BEGIN PROVIDED DATA

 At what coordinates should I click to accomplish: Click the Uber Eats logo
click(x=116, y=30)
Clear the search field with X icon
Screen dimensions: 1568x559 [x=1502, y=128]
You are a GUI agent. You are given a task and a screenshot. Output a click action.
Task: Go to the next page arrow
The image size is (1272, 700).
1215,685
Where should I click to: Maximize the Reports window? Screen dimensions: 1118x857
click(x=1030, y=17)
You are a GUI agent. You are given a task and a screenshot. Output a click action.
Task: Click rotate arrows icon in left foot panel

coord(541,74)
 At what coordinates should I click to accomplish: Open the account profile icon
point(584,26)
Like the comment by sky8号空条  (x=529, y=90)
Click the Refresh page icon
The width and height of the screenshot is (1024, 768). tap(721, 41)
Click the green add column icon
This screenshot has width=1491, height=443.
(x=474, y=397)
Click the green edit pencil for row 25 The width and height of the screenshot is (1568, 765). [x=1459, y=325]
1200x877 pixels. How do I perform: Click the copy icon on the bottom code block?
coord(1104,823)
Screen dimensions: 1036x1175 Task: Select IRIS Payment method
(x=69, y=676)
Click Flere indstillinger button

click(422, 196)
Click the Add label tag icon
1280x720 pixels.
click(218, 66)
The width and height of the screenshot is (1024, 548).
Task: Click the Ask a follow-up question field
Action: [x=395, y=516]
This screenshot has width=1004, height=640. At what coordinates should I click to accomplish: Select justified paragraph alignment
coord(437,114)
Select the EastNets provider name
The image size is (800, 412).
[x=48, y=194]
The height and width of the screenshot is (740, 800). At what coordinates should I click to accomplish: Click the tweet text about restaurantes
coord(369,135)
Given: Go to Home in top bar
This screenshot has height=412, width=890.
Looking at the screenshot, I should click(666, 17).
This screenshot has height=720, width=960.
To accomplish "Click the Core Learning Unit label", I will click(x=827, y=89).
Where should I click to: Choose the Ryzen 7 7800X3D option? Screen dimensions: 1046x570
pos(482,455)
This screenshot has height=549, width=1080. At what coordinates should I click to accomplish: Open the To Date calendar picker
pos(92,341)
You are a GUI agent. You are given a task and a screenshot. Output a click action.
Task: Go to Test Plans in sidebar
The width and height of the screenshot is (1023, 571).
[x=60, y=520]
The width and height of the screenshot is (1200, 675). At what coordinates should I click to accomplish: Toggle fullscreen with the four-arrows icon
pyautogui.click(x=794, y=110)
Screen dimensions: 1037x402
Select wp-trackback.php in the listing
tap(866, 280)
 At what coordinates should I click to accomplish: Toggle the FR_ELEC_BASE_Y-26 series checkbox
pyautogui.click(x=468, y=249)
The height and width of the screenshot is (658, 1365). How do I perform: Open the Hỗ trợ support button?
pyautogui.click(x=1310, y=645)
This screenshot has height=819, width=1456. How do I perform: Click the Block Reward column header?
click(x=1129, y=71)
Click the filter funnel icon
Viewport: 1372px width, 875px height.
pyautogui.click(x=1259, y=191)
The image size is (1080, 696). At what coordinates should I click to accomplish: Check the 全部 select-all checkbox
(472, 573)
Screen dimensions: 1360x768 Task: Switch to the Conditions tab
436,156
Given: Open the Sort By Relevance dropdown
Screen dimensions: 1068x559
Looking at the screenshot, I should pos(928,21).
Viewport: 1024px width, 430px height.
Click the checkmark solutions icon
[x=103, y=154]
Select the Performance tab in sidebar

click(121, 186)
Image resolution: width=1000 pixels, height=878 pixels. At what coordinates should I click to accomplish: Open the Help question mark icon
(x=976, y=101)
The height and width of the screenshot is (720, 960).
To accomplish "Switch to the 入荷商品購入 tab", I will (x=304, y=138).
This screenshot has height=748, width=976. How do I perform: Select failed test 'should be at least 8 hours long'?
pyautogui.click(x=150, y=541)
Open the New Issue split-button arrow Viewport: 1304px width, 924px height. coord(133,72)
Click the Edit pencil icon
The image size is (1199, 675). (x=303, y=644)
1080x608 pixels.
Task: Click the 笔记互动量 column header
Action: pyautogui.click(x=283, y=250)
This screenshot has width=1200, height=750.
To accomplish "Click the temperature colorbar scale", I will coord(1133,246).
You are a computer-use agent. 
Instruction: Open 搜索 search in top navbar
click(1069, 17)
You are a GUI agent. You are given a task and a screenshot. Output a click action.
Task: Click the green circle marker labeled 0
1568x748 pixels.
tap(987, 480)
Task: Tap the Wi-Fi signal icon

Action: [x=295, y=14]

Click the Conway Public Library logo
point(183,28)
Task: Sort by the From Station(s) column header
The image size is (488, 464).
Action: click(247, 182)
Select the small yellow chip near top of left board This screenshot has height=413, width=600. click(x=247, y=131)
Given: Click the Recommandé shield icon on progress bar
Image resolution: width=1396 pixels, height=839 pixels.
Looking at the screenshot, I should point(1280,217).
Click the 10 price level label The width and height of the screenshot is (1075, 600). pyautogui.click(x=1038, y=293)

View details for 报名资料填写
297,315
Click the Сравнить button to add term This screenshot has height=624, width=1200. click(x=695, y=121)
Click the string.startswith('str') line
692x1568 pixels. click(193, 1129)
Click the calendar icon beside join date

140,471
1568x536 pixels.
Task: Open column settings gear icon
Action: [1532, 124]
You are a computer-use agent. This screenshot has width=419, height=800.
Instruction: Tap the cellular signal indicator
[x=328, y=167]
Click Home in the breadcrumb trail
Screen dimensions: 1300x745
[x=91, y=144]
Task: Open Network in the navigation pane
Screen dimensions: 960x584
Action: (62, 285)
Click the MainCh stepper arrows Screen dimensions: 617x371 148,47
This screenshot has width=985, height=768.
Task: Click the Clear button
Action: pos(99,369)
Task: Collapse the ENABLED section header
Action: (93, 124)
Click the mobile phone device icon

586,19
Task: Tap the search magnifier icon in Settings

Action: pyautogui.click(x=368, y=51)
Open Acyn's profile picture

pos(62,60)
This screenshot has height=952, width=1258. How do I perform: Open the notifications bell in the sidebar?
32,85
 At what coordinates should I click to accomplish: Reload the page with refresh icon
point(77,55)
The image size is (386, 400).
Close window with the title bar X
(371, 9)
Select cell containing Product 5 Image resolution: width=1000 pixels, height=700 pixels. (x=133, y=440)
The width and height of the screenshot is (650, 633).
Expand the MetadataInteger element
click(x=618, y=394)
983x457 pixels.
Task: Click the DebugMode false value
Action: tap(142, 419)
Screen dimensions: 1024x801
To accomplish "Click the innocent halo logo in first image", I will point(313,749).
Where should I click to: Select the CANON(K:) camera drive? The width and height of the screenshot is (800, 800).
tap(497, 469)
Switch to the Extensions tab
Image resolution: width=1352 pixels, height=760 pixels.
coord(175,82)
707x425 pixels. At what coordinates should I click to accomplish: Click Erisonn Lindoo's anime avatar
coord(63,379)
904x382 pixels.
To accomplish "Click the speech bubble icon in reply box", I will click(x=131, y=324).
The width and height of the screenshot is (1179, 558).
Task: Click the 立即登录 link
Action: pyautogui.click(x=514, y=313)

END PROVIDED DATA

The records above are to be transcribed exactly, with nothing left out.

> **EXPECTED ANSWER**
 At what coordinates should I click to accomplish: Click the Uber Eats logo
click(x=116, y=30)
Clear the search field with X icon
Screen dimensions: 1568x559 [x=1502, y=128]
You are a GUI agent. You are given a task and a screenshot. Output a click action.
Task: Go to the next page arrow
The image size is (1272, 700).
1215,685
Where should I click to: Maximize the Reports window? Screen dimensions: 1118x857
click(x=1030, y=17)
You are a GUI agent. You are given a task and a screenshot. Output a click action.
Task: Click rotate arrows icon in left foot panel

coord(541,74)
 At what coordinates should I click to accomplish: Open the account profile icon
point(584,26)
Like the comment by sky8号空条  (x=529, y=90)
Click the Refresh page icon
The width and height of the screenshot is (1024, 768). tap(721, 41)
Click the green add column icon
This screenshot has width=1491, height=443.
(x=474, y=397)
Click the green edit pencil for row 25 The width and height of the screenshot is (1568, 765). [x=1459, y=325]
1200x877 pixels. How do I perform: Click the copy icon on the bottom code block?
coord(1104,823)
Screen dimensions: 1036x1175 Task: Select IRIS Payment method
(x=69, y=676)
Click Flere indstillinger button

click(422, 196)
Click the Add label tag icon
1280x720 pixels.
click(218, 66)
The width and height of the screenshot is (1024, 548).
Task: Click the Ask a follow-up question field
Action: [x=395, y=516]
This screenshot has width=1004, height=640. At what coordinates should I click to accomplish: Select justified paragraph alignment
coord(437,114)
Select the EastNets provider name
The image size is (800, 412).
[x=48, y=194]
The height and width of the screenshot is (740, 800). At what coordinates should I click to accomplish: Click the tweet text about restaurantes
coord(369,135)
Given: Go to Home in top bar
This screenshot has height=412, width=890.
Looking at the screenshot, I should click(666, 17).
This screenshot has height=720, width=960.
To accomplish "Click the Core Learning Unit label", I will click(x=827, y=89).
Where should I click to: Choose the Ryzen 7 7800X3D option? Screen dimensions: 1046x570
pos(482,455)
This screenshot has height=549, width=1080. At what coordinates should I click to accomplish: Open the To Date calendar picker
pos(92,341)
You are a GUI agent. You are given a task and a screenshot. Output a click action.
Task: Go to Test Plans in sidebar
The width and height of the screenshot is (1023, 571).
[x=60, y=520]
The width and height of the screenshot is (1200, 675). At what coordinates should I click to accomplish: Toggle fullscreen with the four-arrows icon
pyautogui.click(x=794, y=110)
Screen dimensions: 1037x402
Select wp-trackback.php in the listing
tap(866, 280)
 At what coordinates should I click to accomplish: Toggle the FR_ELEC_BASE_Y-26 series checkbox
pyautogui.click(x=468, y=249)
The height and width of the screenshot is (658, 1365). How do I perform: Open the Hỗ trợ support button?
pyautogui.click(x=1310, y=645)
This screenshot has height=819, width=1456. How do I perform: Click the Block Reward column header?
click(x=1129, y=71)
Click the filter funnel icon
Viewport: 1372px width, 875px height.
pyautogui.click(x=1259, y=191)
The image size is (1080, 696). At what coordinates should I click to accomplish: Check the 全部 select-all checkbox
(472, 573)
Screen dimensions: 1360x768 Task: Switch to the Conditions tab
436,156
Given: Open the Sort By Relevance dropdown
Screen dimensions: 1068x559
Looking at the screenshot, I should pos(928,21).
Viewport: 1024px width, 430px height.
Click the checkmark solutions icon
[x=103, y=154]
Select the Performance tab in sidebar

click(121, 186)
Image resolution: width=1000 pixels, height=878 pixels. At what coordinates should I click to accomplish: Open the Help question mark icon
(x=976, y=101)
The height and width of the screenshot is (720, 960).
To accomplish "Switch to the 入荷商品購入 tab", I will (x=304, y=138).
This screenshot has height=748, width=976. How do I perform: Select failed test 'should be at least 8 hours long'?
pyautogui.click(x=150, y=541)
Open the New Issue split-button arrow Viewport: 1304px width, 924px height. coord(133,72)
Click the Edit pencil icon
The image size is (1199, 675). (x=303, y=644)
1080x608 pixels.
Task: Click the 笔记互动量 column header
Action: pyautogui.click(x=283, y=250)
This screenshot has width=1200, height=750.
To accomplish "Click the temperature colorbar scale", I will coord(1133,246).
You are a computer-use agent. 
Instruction: Open 搜索 search in top navbar
click(1069, 17)
You are a GUI agent. You are given a task and a screenshot. Output a click action.
Task: Click the green circle marker labeled 0
1568x748 pixels.
tap(987, 480)
Task: Tap the Wi-Fi signal icon

Action: [x=295, y=14]

Click the Conway Public Library logo
point(183,28)
Task: Sort by the From Station(s) column header
The image size is (488, 464).
Action: click(247, 182)
Select the small yellow chip near top of left board This screenshot has height=413, width=600. click(x=247, y=131)
Given: Click the Recommandé shield icon on progress bar
Image resolution: width=1396 pixels, height=839 pixels.
Looking at the screenshot, I should point(1280,217).
Click the 10 price level label The width and height of the screenshot is (1075, 600). pyautogui.click(x=1038, y=293)

View details for 报名资料填写
297,315
Click the Сравнить button to add term This screenshot has height=624, width=1200. click(x=695, y=121)
Click the string.startswith('str') line
692x1568 pixels. click(193, 1129)
Click the calendar icon beside join date

140,471
1568x536 pixels.
Task: Open column settings gear icon
Action: [1532, 124]
You are a computer-use agent. This screenshot has width=419, height=800.
Instruction: Tap the cellular signal indicator
[x=328, y=167]
Click Home in the breadcrumb trail
Screen dimensions: 1300x745
[x=91, y=144]
Task: Open Network in the navigation pane
Screen dimensions: 960x584
Action: (62, 285)
Click the MainCh stepper arrows Screen dimensions: 617x371 148,47
This screenshot has width=985, height=768.
Task: Click the Clear button
Action: pos(99,369)
Task: Collapse the ENABLED section header
Action: (93, 124)
Click the mobile phone device icon

586,19
Task: Tap the search magnifier icon in Settings

Action: pyautogui.click(x=368, y=51)
Open Acyn's profile picture

pos(62,60)
This screenshot has height=952, width=1258. How do I perform: Open the notifications bell in the sidebar?
32,85
 At what coordinates should I click to accomplish: Reload the page with refresh icon
point(77,55)
The image size is (386, 400).
Close window with the title bar X
(371, 9)
Select cell containing Product 5 Image resolution: width=1000 pixels, height=700 pixels. (x=133, y=440)
The width and height of the screenshot is (650, 633).
Expand the MetadataInteger element
click(x=618, y=394)
983x457 pixels.
Task: Click the DebugMode false value
Action: tap(142, 419)
Screen dimensions: 1024x801
To accomplish "Click the innocent halo logo in first image", I will point(313,749).
Where should I click to: Select the CANON(K:) camera drive? The width and height of the screenshot is (800, 800).
tap(497, 469)
Switch to the Extensions tab
Image resolution: width=1352 pixels, height=760 pixels.
coord(175,82)
707x425 pixels. At what coordinates should I click to accomplish: Click Erisonn Lindoo's anime avatar
coord(63,379)
904x382 pixels.
To accomplish "Click the speech bubble icon in reply box", I will click(x=131, y=324).
The width and height of the screenshot is (1179, 558).
Task: Click the 立即登录 link
Action: pyautogui.click(x=514, y=313)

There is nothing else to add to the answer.